[Entries shown Boundary: Start]

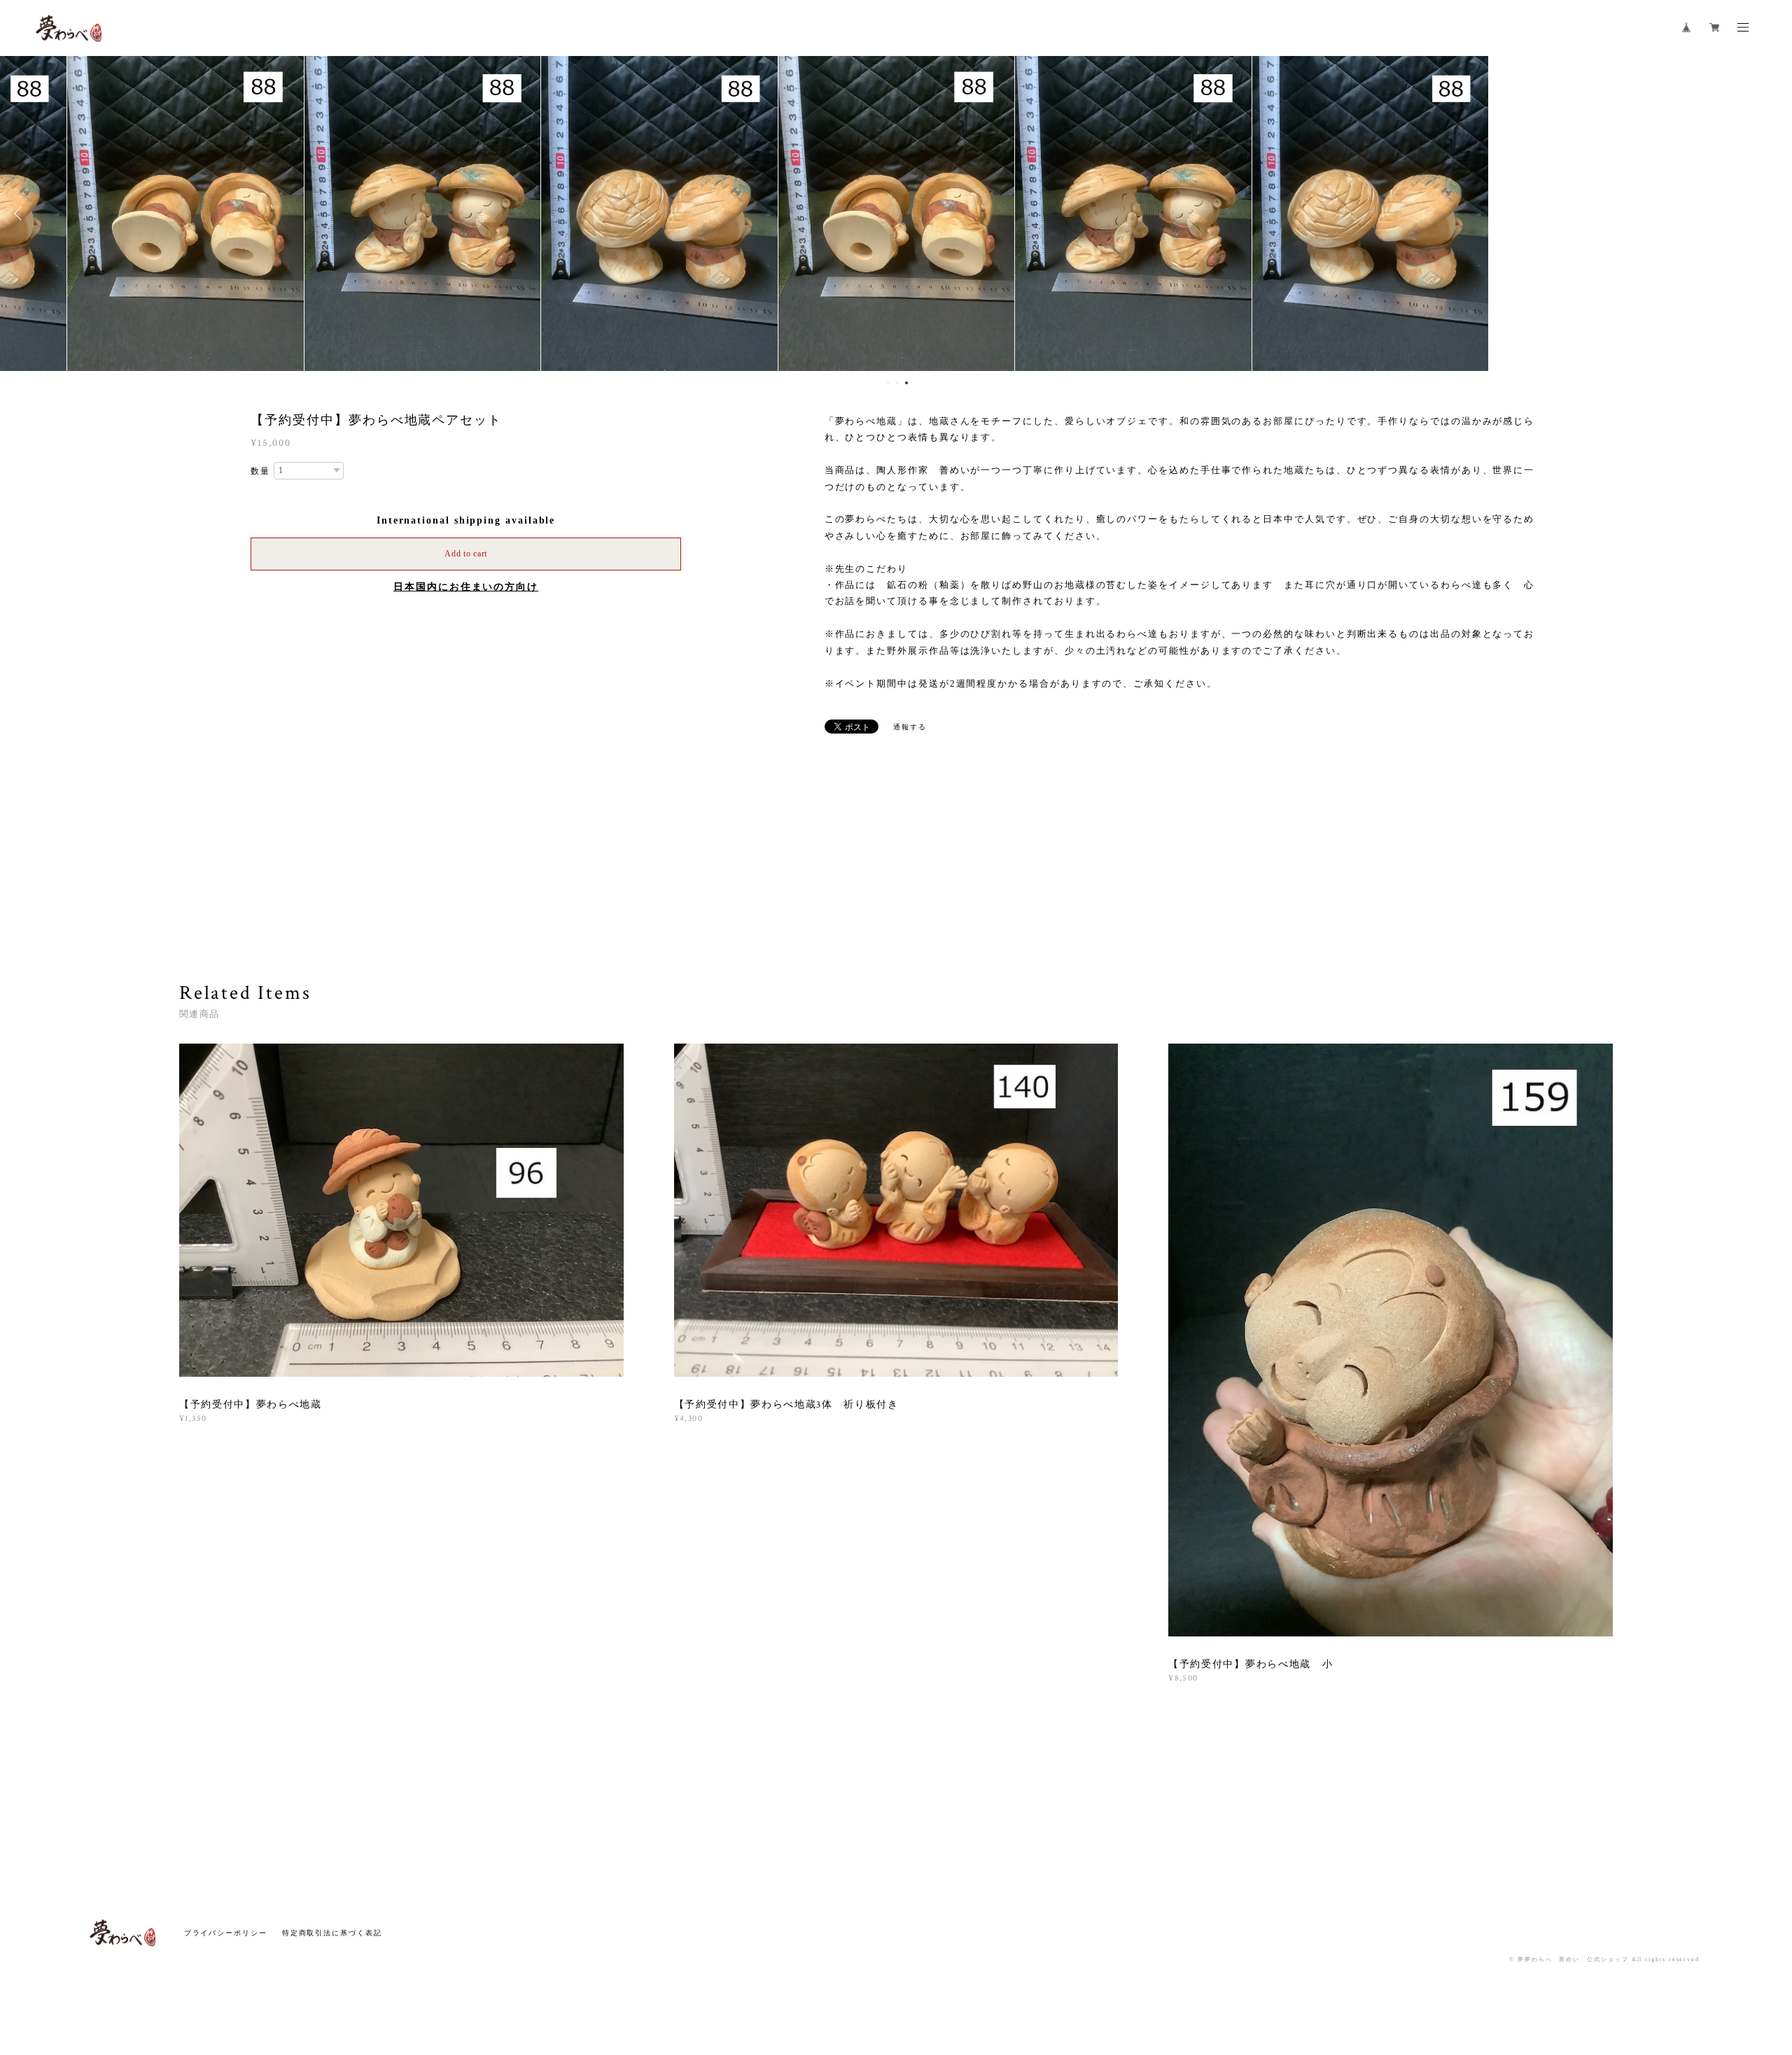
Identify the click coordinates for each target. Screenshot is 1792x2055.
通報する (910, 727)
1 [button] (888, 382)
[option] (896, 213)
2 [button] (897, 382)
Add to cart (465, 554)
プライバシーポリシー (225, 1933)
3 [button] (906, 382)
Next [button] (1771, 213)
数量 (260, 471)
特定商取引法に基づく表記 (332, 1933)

[Entries shown Boundary: End]
[Entries shown Boundary: Start]

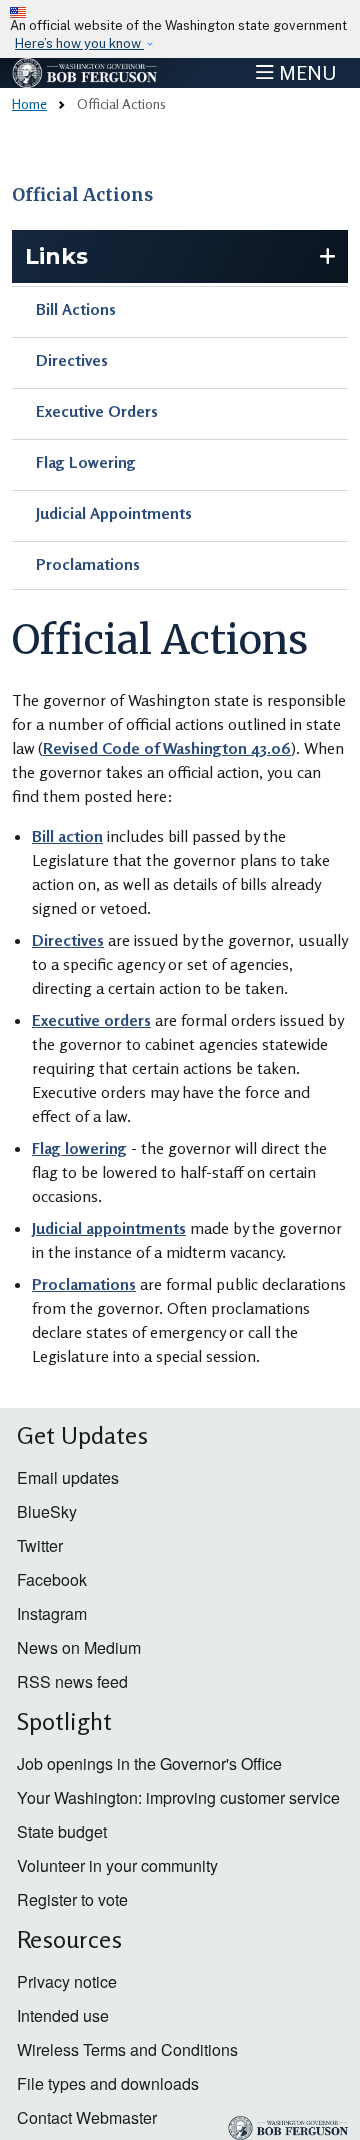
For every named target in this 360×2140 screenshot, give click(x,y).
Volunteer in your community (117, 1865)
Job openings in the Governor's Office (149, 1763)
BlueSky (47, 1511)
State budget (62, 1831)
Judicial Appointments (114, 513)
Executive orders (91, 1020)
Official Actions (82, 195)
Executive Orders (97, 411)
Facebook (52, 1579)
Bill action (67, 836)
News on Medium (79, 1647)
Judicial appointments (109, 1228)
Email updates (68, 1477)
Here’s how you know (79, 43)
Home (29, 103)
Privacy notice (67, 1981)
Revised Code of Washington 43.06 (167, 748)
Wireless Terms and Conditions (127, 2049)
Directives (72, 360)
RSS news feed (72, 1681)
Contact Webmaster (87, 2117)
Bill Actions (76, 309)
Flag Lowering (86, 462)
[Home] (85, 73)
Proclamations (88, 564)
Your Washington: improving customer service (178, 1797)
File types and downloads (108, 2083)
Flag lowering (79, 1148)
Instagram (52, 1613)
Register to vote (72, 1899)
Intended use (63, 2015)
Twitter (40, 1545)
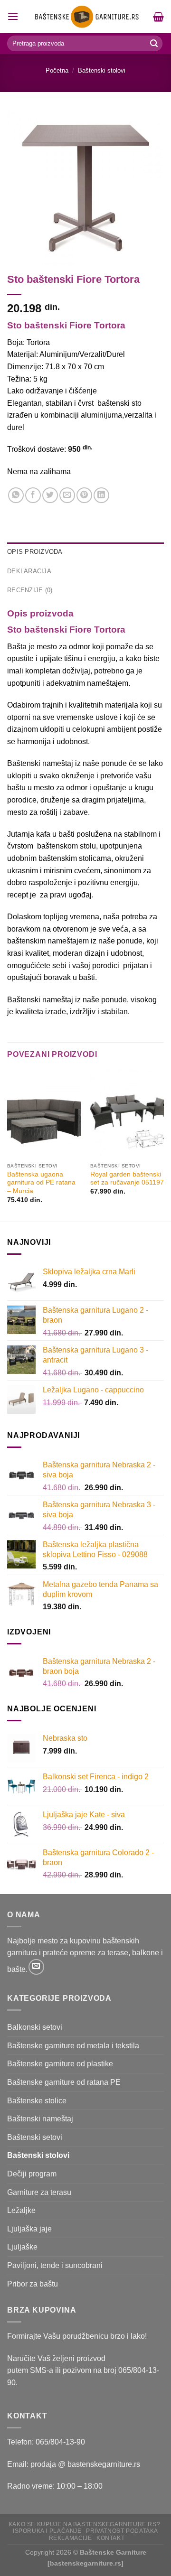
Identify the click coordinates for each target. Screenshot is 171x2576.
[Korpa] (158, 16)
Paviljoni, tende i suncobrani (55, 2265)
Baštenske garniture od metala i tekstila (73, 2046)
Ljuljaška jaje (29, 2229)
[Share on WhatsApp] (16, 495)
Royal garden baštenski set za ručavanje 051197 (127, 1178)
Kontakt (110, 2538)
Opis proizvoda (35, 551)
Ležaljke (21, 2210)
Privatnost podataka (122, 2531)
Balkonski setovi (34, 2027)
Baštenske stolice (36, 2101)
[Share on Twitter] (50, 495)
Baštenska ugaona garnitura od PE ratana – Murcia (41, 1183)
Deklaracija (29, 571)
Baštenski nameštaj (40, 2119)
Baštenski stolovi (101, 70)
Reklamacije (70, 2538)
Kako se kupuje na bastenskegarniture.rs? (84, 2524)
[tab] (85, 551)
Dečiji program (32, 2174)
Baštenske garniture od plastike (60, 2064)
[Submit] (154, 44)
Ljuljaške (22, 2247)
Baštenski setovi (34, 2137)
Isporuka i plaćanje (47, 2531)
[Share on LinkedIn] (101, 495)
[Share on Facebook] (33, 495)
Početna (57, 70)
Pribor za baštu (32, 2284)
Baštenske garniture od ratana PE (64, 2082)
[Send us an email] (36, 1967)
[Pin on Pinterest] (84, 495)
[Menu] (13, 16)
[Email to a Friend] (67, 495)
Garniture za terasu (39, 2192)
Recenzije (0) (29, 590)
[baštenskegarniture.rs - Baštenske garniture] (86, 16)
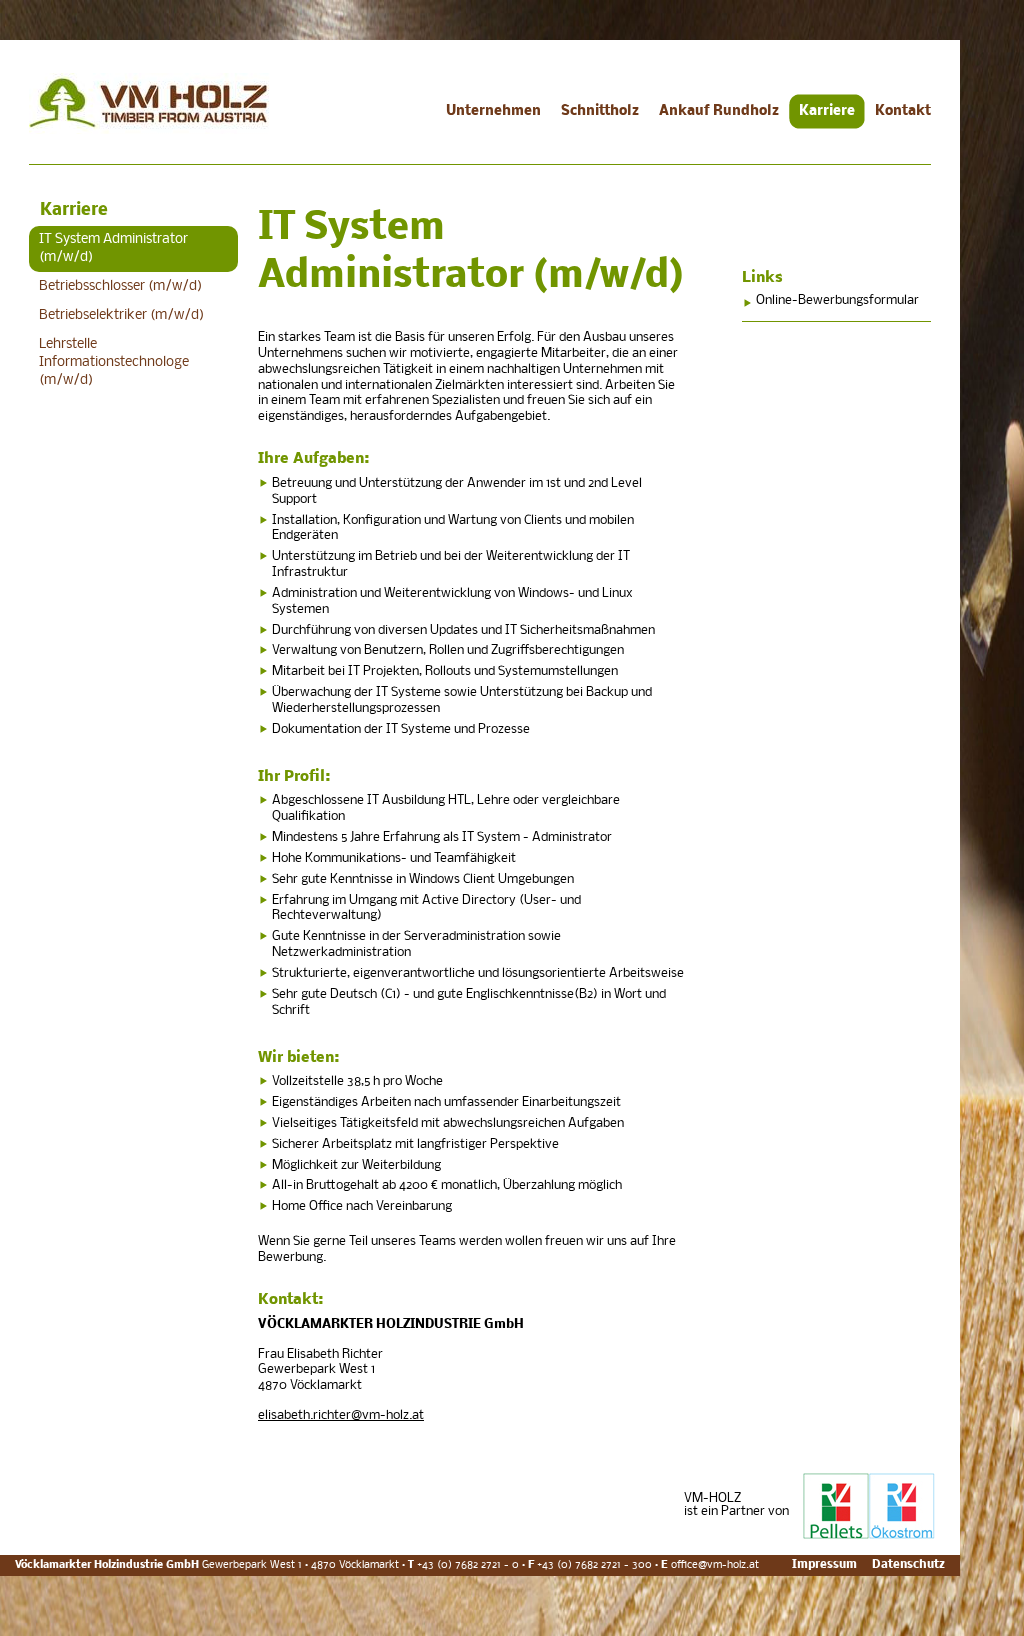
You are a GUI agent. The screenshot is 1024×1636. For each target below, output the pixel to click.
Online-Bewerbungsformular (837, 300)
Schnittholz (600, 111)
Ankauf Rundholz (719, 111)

[Entries shown Boundary: End]

> [Try it]
For this exercise, output exactly the lines above from the line with "Baštenska ugaona garnitura" to the line with "Recenzije (0) (29, 590)", counting both, and leave out the rest.

> [Exercise response]
Baštenska ugaona garnitura od PE ratana – Murcia (41, 1183)
Deklaracija (29, 571)
Baštenski nameštaj (40, 2119)
Baštenski stolovi (101, 70)
Reklamacije (70, 2538)
Kako se kupuje na bastenskegarniture.rs? (84, 2524)
[tab] (85, 551)
Dečiji program (32, 2174)
Baštenske garniture od plastike (60, 2064)
[Submit] (154, 44)
Ljuljaške (22, 2247)
Baštenski setovi (34, 2137)
Isporuka i plaćanje (47, 2531)
[Share on LinkedIn] (101, 495)
[Share on Facebook] (33, 495)
Početna (57, 70)
Pribor za baštu (32, 2284)
Baštenske garniture od ratana PE (64, 2082)
[Send us an email] (36, 1967)
[Pin on Pinterest] (84, 495)
[Menu] (13, 16)
[Email to a Friend] (67, 495)
Garniture za terasu (39, 2192)
Recenzije (0) (29, 590)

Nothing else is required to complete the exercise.